◆ What this task involves: Go line by line through the data and copy those with the word "height".

-------- Material shown --------

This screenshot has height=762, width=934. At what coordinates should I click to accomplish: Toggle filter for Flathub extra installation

--------
-------- Material shown --------

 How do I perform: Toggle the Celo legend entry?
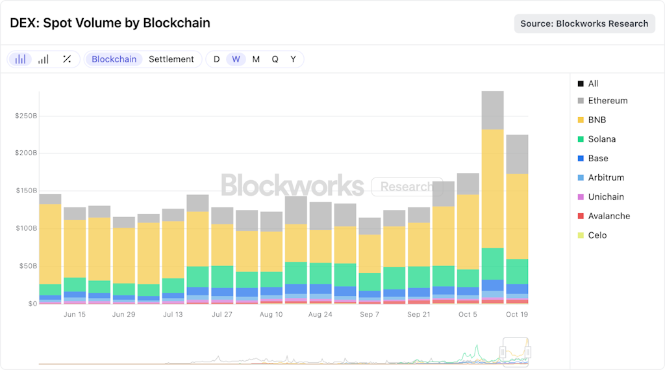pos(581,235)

--------
-------- Material shown --------

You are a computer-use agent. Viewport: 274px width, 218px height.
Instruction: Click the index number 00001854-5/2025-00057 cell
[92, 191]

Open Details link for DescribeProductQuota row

--------

◆ Result for this exercise:
This screenshot has height=762, width=934. At what coordinates should I click to accomplish: Toggle filter for Flathub extra installation
You are a computer-use agent. Viewport: 274px width, 218px height.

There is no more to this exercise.